Work required - Below are some records; write them all out again exactly.
+-------+
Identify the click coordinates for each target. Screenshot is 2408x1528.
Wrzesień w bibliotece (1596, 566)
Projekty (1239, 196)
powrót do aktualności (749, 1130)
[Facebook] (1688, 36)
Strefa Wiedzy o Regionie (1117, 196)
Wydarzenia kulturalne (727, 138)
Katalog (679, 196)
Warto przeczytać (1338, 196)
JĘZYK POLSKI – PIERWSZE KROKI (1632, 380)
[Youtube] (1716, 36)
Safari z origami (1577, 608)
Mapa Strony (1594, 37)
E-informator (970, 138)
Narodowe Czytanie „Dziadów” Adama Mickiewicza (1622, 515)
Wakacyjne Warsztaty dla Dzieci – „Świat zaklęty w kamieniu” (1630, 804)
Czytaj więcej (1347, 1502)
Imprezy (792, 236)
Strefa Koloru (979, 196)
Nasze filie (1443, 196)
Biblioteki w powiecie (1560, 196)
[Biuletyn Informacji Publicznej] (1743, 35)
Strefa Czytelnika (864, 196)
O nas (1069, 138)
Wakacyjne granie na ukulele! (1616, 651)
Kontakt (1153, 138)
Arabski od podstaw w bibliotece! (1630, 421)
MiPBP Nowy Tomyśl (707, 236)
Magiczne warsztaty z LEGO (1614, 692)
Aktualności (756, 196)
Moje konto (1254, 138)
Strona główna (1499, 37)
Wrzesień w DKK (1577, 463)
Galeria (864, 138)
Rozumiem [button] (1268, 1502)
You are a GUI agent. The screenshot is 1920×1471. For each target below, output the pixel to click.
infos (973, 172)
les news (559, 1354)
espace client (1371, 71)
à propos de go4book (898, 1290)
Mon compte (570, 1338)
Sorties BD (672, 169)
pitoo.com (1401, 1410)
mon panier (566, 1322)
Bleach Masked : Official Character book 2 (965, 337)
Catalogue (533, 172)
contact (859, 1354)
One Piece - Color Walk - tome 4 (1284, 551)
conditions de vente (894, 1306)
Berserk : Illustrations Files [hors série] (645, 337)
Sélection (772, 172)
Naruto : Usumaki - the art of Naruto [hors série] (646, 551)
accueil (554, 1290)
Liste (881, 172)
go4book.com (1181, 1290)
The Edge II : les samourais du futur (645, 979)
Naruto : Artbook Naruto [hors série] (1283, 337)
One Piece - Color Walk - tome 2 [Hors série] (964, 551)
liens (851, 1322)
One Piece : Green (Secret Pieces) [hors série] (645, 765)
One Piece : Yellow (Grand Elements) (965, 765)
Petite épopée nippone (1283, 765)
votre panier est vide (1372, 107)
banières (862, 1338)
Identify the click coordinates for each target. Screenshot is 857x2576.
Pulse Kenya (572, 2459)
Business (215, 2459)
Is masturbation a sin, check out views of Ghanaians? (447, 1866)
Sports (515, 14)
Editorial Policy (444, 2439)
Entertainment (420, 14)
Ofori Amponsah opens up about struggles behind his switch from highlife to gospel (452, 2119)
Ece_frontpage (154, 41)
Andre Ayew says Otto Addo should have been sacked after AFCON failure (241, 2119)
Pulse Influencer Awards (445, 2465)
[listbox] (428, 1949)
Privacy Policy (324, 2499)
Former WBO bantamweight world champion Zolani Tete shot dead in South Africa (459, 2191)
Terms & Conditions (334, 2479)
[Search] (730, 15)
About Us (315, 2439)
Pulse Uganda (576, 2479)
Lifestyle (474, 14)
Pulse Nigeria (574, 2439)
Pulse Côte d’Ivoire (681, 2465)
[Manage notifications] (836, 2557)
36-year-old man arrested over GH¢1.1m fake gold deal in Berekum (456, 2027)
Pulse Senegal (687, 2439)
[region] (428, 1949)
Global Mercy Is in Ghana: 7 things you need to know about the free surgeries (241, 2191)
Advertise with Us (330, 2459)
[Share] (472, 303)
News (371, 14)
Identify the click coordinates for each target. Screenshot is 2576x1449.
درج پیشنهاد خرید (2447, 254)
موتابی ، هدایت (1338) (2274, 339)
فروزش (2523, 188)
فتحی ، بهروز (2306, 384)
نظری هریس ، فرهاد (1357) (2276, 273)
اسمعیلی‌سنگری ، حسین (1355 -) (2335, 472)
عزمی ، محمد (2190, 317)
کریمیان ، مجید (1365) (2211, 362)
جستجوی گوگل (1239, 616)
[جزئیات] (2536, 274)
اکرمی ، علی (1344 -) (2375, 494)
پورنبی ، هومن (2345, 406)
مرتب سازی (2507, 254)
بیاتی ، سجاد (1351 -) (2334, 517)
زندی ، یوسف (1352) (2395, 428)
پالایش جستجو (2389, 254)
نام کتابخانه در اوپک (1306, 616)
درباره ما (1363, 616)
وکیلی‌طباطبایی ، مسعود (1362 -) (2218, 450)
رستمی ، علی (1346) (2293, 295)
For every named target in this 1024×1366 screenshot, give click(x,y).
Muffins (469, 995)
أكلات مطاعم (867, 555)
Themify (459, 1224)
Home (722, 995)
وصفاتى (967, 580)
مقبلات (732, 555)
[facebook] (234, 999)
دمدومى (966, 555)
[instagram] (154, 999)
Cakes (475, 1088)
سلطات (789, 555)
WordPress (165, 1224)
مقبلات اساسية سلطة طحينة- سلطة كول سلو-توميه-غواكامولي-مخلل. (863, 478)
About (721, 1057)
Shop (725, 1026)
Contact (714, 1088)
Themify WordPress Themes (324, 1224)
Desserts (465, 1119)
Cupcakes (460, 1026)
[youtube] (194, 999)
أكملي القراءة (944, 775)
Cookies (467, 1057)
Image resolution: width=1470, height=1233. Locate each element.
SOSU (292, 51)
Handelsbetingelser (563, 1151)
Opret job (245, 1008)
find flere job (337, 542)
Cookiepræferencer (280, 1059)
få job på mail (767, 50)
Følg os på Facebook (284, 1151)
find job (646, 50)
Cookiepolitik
+-------+
Response to the exercise -
Identify the click coordinates for each target. Screenshot is 2408x1528.
Wrzesień w bibliotece (1596, 566)
Projekty (1239, 196)
powrót do aktualności (749, 1130)
[Facebook] (1688, 36)
Strefa Wiedzy o Regionie (1117, 196)
Wydarzenia kulturalne (727, 138)
Katalog (679, 196)
Warto przeczytać (1338, 196)
JĘZYK POLSKI – PIERWSZE KROKI (1632, 380)
[Youtube] (1716, 36)
Safari z origami (1577, 608)
Mapa Strony (1594, 37)
E-informator (970, 138)
Narodowe Czytanie „Dziadów” Adama Mickiewicza (1622, 515)
Wakacyjne Warsztaty dla Dzieci – „Świat zaklęty w kamieniu” (1630, 804)
Czytaj więcej (1347, 1502)
Imprezy (792, 236)
Strefa Koloru (979, 196)
Nasze filie (1443, 196)
Biblioteki w powiecie (1560, 196)
[Biuletyn Informacji Publicznej] (1743, 35)
Strefa Czytelnika (864, 196)
O nas (1069, 138)
Wakacyjne granie na ukulele! (1616, 651)
Kontakt (1153, 138)
Arabski od podstaw w bibliotece! (1630, 421)
MiPBP Nowy Tomyśl (707, 236)
Magiczne warsztaty z LEGO (1614, 692)
Aktualności (756, 196)
Moje konto (1254, 138)
Strona główna (1499, 37)
Wrzesień w DKK (1577, 463)
Galeria (864, 138)
Rozumiem [button] (1268, 1502)
You are a GUI agent. The screenshot is 1920×1471. For each target below, output the pixel to click.
infos (973, 172)
les news (559, 1354)
espace client (1371, 71)
à propos de go4book (898, 1290)
Mon compte (570, 1338)
Sorties BD (672, 169)
pitoo.com (1401, 1410)
mon panier (566, 1322)
Bleach Masked : Official Character book 2 (965, 337)
Catalogue (533, 172)
contact (859, 1354)
One Piece - Color Walk - tome 4 (1284, 551)
conditions de vente (894, 1306)
Berserk : Illustrations Files [hors série] (645, 337)
Sélection (772, 172)
Naruto : Usumaki - the art of Naruto [hors série] (646, 551)
accueil (554, 1290)
Liste (881, 172)
go4book.com (1181, 1290)
The Edge II : les samourais du futur (645, 979)
Naruto : Artbook Naruto [hors série] (1283, 337)
One Piece - Color Walk - tome 2 [Hors série] (964, 551)
liens (851, 1322)
One Piece : Green (Secret Pieces) [hors série] (645, 765)
One Piece : Yellow (Grand Elements) (965, 765)
Petite épopée nippone (1283, 765)
votre panier est vide (1372, 107)
banières (862, 1338)
Identify the click coordinates for each target. Screenshot is 857x2576.
Pulse Kenya (572, 2459)
Business (215, 2459)
Is masturbation a sin, check out views of Ghanaians? (447, 1866)
Sports (515, 14)
Editorial Policy (444, 2439)
Entertainment (420, 14)
Ofori Amponsah opens up about struggles behind his switch from highlife to gospel (452, 2119)
Ece_frontpage (154, 41)
Andre Ayew says Otto Addo should have been sacked after AFCON failure (241, 2119)
Pulse Influencer Awards (445, 2465)
[listbox] (428, 1949)
Privacy Policy (324, 2499)
Former WBO bantamweight world champion Zolani Tete shot dead in South Africa (459, 2191)
Terms & Conditions (334, 2479)
[Search] (730, 15)
About Us (315, 2439)
Pulse Uganda (576, 2479)
Lifestyle (474, 14)
Pulse Nigeria (574, 2439)
Pulse Côte d’Ivoire (681, 2465)
[Manage notifications] (836, 2557)
36-year-old man arrested over GH¢1.1m fake gold deal in Berekum (456, 2027)
Pulse Senegal (687, 2439)
[region] (428, 1949)
Global Mercy Is in Ghana: 7 things you need to know about the free surgeries (241, 2191)
Advertise with Us (330, 2459)
[Share] (472, 303)
News (371, 14)
Identify the click coordinates for each target. Screenshot is 2576x1449.
درج پیشنهاد خرید (2447, 254)
موتابی ، هدایت (1338) (2274, 339)
فروزش (2523, 188)
فتحی ، بهروز (2306, 384)
نظری هریس ، فرهاد (1357) (2276, 273)
اسمعیلی‌سنگری ، حسین (1355 -) (2335, 472)
عزمی ، محمد (2190, 317)
کریمیان ، مجید (1365) (2211, 362)
جستجوی گوگل (1239, 616)
[جزئیات] (2536, 274)
اکرمی ، علی (1344 -) (2375, 494)
پورنبی ، هومن (2345, 406)
مرتب سازی (2507, 254)
بیاتی ، سجاد (1351 -) (2334, 517)
زندی ، یوسف (1352) (2395, 428)
پالایش جستجو (2389, 254)
نام کتابخانه در اوپک (1306, 616)
درباره ما (1363, 616)
وکیلی‌طباطبایی ، مسعود (1362 -) (2218, 450)
رستمی ، علی (1346) (2293, 295)
For every named target in this 1024×1366 screenshot, give click(x,y).
Muffins (469, 995)
أكلات مطاعم (867, 555)
Themify (459, 1224)
Home (722, 995)
وصفاتى (967, 580)
مقبلات (732, 555)
[facebook] (234, 999)
دمدومى (966, 555)
[instagram] (154, 999)
Cakes (475, 1088)
سلطات (789, 555)
WordPress (165, 1224)
مقبلات اساسية سلطة طحينة- سلطة كول سلو-توميه-غواكامولي-مخلل. (863, 478)
About (721, 1057)
Shop (725, 1026)
Contact (714, 1088)
Themify WordPress Themes (324, 1224)
Desserts (465, 1119)
Cupcakes (460, 1026)
[youtube] (194, 999)
أكملي القراءة (944, 775)
Cookies (467, 1057)
Image resolution: width=1470, height=1233. Locate each element.
SOSU (292, 51)
Handelsbetingelser (563, 1151)
Opret job (245, 1008)
find flere job (337, 542)
Cookiepræferencer (280, 1059)
få job på mail (767, 50)
Følg os på Facebook (284, 1151)
find job (646, 50)
Cookiepolitik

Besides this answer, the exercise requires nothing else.